The next day, the 7th of May, we buried poor Bruno and Mariano at about mid-day, side by side, at the foot of the fall, and setting up a rough wooden cross over the graves, left them to the solitudes of the forest. The crew in consequence of these deaths were very downhearted, and not much work could be got out of them this day; the canoes were, however, emptied of their cargoes, and hauled over the land portage, to the upper side of the fall. This portage is nearly half a mile in length, and is over very rocky ground; the canoes are therefore exposed to suffer damage if the men are not careful to keep them on the rollers. The whole of the 8th of May was taken up in repairing the canoes, and in getting the cargoes transported over the portage, and put on board again above the fall, ready for a start on the following day. The night of the 8th was very wet and miserable, the rain coming down in torrents nearly the whole night long.
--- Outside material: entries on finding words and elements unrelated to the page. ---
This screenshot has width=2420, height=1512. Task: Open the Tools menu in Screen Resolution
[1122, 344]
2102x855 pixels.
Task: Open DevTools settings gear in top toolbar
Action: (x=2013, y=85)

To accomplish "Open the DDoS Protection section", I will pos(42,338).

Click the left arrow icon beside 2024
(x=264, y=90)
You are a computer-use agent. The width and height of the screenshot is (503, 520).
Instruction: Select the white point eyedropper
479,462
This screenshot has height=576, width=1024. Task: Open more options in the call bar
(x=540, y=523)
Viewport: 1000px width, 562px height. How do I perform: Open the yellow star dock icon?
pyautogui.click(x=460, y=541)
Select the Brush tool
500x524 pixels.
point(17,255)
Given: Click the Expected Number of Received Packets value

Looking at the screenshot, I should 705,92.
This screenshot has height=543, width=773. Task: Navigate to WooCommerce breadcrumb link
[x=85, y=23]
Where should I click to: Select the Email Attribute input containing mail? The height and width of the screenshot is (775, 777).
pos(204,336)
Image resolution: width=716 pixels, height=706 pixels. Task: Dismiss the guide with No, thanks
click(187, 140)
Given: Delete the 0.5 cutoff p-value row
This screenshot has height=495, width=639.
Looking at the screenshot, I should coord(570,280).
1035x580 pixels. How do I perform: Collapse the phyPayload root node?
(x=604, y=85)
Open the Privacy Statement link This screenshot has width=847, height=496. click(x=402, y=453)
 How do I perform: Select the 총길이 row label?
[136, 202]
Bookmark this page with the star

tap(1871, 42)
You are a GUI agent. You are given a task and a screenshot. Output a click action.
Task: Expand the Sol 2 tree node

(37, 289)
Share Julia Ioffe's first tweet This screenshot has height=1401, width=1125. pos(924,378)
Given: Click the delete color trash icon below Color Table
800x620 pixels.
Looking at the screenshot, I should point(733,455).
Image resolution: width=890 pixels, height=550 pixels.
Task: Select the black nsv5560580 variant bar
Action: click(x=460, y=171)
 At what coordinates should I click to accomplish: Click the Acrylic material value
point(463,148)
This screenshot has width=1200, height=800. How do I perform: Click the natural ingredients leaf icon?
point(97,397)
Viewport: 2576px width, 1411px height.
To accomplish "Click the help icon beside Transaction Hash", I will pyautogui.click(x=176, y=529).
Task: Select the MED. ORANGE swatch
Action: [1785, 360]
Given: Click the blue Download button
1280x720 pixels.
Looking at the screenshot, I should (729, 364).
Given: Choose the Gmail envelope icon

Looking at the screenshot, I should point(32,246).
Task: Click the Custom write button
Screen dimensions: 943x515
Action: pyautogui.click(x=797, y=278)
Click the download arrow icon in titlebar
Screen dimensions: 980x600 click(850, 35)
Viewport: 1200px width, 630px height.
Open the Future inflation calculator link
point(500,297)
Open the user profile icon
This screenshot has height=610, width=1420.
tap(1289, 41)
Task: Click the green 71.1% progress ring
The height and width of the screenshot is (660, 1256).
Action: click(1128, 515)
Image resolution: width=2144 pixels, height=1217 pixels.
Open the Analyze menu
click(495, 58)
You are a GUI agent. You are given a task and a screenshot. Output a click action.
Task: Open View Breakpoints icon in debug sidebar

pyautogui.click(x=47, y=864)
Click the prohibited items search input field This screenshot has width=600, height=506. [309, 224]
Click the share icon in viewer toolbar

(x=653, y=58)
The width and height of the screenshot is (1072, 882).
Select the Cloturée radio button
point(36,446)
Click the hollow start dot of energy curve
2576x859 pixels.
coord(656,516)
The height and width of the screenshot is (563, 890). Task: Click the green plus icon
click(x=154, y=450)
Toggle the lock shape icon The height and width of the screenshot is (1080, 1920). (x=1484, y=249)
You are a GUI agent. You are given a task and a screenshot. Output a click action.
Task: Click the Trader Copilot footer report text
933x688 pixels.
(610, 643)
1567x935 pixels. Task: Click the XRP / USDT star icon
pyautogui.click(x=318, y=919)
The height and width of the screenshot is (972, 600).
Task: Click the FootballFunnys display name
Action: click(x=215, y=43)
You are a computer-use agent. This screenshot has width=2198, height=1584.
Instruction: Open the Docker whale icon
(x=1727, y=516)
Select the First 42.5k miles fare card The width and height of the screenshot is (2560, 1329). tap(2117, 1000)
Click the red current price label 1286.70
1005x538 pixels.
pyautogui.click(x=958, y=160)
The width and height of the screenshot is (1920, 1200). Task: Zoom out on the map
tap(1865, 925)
It was very late in the evening before we got all our baggage re-embarked in the canoes, and as we should have lost some time in the morning if I had ordered my tent and camp bedstead to be set up for the night, I had decided to pass the night on a hide with a waterproof sheet stretched on sticks and strings overhead, little guessing that we were to have such a wet night. I shall not easily forget the wretched night I passed. To have any light was impossible, and so I had to keep my blankets tucked in under the waterproof awning as well as I could in the dark. With all my efforts I could not keep the drippings of the sheet overhead clear of the outstretched hide, so after a very little time I found myself laying in a hide full of water, my gun and revolvers alongside of me also coming in for a good wetting. The men must have suffered far more than I did, for they had not put up any shelters at all, and were simply laying on the bank of the river, exposed to the full fury of the storm. I therefore looked forward to a fresh succession of fevers and other illnesses amongst them.